§ **Data for the task**
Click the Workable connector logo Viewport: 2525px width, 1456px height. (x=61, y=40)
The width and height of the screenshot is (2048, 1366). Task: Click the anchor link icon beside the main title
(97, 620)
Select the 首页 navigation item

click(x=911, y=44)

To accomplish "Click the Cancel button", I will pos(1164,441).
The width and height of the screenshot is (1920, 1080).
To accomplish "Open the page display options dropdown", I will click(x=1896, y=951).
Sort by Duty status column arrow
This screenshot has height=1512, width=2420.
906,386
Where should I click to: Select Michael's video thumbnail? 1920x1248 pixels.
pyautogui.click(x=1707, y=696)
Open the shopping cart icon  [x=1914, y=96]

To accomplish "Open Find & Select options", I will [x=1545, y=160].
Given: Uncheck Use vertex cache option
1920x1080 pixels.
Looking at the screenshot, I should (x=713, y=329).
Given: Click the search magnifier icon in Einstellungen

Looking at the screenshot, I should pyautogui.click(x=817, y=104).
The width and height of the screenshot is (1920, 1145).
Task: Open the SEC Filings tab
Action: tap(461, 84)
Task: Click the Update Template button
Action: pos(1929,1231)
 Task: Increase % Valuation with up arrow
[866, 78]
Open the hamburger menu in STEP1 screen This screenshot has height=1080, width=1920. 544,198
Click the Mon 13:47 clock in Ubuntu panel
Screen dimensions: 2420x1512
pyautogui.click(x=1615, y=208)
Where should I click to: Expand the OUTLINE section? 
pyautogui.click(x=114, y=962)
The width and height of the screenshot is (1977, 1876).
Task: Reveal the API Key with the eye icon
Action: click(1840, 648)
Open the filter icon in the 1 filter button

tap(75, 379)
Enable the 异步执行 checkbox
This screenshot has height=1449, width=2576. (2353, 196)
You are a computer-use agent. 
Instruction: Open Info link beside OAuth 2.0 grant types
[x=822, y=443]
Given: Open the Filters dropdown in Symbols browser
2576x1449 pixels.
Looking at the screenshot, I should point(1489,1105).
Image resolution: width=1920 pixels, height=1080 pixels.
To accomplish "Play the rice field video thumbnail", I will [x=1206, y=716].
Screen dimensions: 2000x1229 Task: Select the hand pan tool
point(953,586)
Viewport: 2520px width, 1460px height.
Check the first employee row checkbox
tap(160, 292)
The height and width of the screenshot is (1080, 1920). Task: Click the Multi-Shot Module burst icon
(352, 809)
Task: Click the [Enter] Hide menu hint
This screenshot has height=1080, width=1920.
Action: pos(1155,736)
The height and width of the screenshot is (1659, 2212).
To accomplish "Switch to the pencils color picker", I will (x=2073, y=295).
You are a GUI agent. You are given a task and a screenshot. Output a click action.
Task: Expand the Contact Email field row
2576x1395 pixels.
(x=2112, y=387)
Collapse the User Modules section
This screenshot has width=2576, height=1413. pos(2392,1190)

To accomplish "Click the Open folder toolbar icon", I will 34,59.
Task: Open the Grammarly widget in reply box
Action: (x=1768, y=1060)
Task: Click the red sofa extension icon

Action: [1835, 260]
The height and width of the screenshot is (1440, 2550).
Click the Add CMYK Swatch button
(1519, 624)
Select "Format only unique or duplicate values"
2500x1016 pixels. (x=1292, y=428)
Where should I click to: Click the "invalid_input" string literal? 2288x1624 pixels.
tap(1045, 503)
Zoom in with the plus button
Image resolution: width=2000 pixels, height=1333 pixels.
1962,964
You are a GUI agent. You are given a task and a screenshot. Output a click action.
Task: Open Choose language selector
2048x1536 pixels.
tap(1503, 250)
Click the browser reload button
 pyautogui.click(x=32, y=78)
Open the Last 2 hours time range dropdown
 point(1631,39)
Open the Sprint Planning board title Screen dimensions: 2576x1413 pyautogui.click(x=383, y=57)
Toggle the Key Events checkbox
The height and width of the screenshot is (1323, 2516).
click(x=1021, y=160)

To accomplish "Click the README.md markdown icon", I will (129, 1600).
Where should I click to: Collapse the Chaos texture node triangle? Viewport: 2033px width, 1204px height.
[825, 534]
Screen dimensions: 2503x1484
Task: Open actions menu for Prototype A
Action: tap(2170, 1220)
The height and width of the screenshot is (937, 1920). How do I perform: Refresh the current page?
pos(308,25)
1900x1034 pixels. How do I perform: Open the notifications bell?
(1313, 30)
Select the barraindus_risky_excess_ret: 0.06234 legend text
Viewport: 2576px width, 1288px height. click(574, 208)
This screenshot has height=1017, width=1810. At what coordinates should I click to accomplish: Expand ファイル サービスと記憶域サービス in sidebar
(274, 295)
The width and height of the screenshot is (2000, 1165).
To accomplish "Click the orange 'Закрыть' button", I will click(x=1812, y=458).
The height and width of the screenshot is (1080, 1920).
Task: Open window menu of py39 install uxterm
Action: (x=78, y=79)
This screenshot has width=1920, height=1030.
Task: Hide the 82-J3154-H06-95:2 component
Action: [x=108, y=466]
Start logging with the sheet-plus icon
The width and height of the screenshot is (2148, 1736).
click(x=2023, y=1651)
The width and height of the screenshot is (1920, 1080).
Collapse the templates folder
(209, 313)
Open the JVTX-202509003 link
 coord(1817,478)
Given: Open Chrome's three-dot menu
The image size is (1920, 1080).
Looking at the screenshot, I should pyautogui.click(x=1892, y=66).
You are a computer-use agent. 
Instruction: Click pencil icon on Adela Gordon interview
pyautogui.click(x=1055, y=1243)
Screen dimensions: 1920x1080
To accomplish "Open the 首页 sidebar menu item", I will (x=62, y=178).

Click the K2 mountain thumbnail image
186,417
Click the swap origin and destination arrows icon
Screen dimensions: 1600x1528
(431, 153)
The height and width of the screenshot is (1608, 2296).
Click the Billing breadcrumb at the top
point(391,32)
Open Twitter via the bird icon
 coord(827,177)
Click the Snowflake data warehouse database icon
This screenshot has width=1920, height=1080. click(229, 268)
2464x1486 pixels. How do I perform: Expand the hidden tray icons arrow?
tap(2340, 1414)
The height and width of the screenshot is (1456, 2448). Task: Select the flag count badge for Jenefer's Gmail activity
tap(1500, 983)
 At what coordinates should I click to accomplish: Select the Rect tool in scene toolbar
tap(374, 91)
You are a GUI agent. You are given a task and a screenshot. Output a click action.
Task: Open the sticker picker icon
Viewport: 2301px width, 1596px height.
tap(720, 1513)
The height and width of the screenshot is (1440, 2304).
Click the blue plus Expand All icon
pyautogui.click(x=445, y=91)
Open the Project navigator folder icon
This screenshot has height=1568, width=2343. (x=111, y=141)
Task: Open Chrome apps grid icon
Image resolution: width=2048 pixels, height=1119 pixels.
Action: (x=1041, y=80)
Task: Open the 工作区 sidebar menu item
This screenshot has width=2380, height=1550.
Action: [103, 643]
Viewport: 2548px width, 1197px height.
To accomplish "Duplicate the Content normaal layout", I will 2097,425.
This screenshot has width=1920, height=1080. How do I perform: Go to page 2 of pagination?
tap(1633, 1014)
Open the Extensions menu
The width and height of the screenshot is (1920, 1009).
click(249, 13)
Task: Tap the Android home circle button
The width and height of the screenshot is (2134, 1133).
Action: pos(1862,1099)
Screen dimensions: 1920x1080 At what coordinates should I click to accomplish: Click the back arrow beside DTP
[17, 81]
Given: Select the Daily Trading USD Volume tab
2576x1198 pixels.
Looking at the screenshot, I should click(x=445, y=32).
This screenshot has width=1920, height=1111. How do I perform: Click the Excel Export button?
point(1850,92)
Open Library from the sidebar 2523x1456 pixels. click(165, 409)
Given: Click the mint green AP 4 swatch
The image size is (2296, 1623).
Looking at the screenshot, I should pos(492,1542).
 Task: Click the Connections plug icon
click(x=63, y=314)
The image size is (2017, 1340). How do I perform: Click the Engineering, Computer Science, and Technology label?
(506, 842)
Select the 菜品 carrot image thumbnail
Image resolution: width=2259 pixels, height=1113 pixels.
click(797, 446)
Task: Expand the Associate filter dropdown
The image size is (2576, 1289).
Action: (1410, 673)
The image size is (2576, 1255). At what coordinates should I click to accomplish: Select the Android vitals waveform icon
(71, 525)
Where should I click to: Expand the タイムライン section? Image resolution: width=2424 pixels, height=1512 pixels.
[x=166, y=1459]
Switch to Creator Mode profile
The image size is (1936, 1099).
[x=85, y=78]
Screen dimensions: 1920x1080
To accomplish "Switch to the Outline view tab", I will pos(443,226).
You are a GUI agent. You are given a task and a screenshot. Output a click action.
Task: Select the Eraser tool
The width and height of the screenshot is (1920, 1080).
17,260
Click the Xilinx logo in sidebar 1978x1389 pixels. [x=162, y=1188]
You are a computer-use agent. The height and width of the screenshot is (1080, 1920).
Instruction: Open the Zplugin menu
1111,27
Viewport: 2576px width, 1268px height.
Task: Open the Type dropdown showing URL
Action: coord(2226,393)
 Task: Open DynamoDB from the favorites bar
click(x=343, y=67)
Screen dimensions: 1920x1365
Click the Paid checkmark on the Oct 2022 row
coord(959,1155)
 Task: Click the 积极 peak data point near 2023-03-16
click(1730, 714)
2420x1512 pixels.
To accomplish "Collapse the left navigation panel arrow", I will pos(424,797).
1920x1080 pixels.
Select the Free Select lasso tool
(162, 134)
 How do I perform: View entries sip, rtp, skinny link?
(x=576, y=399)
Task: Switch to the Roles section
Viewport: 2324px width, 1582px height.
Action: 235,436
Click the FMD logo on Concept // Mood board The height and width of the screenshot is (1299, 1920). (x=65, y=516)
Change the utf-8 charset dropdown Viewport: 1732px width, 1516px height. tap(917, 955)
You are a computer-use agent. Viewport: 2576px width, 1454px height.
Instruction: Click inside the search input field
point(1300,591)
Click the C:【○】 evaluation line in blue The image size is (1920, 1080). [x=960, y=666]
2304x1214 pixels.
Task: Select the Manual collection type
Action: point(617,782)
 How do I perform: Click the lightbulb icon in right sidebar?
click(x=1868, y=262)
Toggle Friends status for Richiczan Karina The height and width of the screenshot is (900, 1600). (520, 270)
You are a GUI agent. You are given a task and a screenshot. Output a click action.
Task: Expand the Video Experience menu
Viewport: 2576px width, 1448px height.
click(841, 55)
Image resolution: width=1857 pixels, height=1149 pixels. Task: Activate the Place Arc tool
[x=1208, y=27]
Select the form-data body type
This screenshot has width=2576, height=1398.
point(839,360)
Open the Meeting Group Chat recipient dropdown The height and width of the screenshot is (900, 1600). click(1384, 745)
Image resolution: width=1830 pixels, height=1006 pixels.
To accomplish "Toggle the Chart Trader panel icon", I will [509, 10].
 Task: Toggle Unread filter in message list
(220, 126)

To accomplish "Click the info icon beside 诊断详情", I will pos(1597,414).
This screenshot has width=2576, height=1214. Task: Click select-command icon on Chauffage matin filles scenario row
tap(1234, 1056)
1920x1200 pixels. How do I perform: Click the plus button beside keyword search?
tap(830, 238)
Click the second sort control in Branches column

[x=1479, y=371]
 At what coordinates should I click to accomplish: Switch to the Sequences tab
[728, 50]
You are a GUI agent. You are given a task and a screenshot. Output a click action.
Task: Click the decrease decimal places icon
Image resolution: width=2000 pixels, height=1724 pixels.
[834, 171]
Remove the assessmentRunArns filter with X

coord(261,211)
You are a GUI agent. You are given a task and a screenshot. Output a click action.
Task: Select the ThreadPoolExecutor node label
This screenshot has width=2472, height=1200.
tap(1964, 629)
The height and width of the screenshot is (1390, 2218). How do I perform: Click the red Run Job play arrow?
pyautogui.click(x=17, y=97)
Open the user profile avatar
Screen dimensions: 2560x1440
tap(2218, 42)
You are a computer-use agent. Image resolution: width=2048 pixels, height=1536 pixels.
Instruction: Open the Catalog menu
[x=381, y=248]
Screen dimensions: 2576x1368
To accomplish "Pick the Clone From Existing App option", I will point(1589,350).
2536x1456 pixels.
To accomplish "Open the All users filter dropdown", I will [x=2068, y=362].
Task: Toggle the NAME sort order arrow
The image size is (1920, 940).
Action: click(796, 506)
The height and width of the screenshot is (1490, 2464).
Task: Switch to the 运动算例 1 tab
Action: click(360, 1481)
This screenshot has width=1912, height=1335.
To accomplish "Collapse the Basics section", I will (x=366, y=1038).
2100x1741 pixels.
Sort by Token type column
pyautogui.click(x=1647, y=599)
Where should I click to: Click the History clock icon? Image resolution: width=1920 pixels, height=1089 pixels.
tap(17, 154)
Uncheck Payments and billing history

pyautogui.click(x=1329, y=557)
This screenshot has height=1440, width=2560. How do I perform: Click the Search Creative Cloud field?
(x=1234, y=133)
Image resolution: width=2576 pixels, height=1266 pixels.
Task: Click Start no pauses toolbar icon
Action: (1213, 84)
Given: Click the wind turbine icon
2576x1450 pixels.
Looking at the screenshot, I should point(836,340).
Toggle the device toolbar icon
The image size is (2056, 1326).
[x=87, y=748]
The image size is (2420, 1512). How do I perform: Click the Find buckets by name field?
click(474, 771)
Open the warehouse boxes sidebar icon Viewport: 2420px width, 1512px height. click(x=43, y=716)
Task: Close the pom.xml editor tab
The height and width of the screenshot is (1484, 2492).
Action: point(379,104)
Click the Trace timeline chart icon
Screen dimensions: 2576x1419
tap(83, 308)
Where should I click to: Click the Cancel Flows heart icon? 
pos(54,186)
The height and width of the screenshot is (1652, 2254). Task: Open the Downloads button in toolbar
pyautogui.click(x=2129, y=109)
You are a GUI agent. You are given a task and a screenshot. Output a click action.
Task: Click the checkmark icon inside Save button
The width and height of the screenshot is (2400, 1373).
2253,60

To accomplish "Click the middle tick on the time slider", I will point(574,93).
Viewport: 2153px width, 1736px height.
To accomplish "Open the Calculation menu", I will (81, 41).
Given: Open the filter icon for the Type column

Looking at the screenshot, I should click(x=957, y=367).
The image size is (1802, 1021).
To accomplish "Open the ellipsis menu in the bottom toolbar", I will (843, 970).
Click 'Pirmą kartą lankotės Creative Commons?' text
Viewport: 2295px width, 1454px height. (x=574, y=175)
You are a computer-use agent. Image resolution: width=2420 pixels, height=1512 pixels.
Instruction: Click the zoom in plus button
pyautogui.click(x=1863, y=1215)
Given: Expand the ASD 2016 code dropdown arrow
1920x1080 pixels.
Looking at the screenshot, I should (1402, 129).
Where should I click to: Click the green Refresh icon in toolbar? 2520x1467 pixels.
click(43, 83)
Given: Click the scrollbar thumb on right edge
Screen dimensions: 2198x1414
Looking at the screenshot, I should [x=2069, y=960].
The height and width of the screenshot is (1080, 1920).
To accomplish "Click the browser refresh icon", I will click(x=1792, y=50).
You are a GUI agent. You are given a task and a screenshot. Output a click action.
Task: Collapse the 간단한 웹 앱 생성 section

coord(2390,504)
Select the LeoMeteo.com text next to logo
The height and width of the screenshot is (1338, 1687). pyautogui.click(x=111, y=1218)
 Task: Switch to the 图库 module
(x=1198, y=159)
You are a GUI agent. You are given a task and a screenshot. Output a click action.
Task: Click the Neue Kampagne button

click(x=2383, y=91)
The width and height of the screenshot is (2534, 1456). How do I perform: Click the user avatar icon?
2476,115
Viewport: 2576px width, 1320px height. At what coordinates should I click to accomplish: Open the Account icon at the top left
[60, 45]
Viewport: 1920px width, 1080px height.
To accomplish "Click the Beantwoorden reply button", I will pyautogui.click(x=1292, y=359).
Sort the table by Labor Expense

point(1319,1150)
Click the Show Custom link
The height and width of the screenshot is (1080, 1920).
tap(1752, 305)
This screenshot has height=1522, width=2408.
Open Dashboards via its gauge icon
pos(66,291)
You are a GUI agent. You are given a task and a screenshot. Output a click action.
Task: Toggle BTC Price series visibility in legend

§ **Work instruction**
For every line in the listing above that holds "picker", add one to a tally, and give that tally alone.

§ **Solution for this task**
2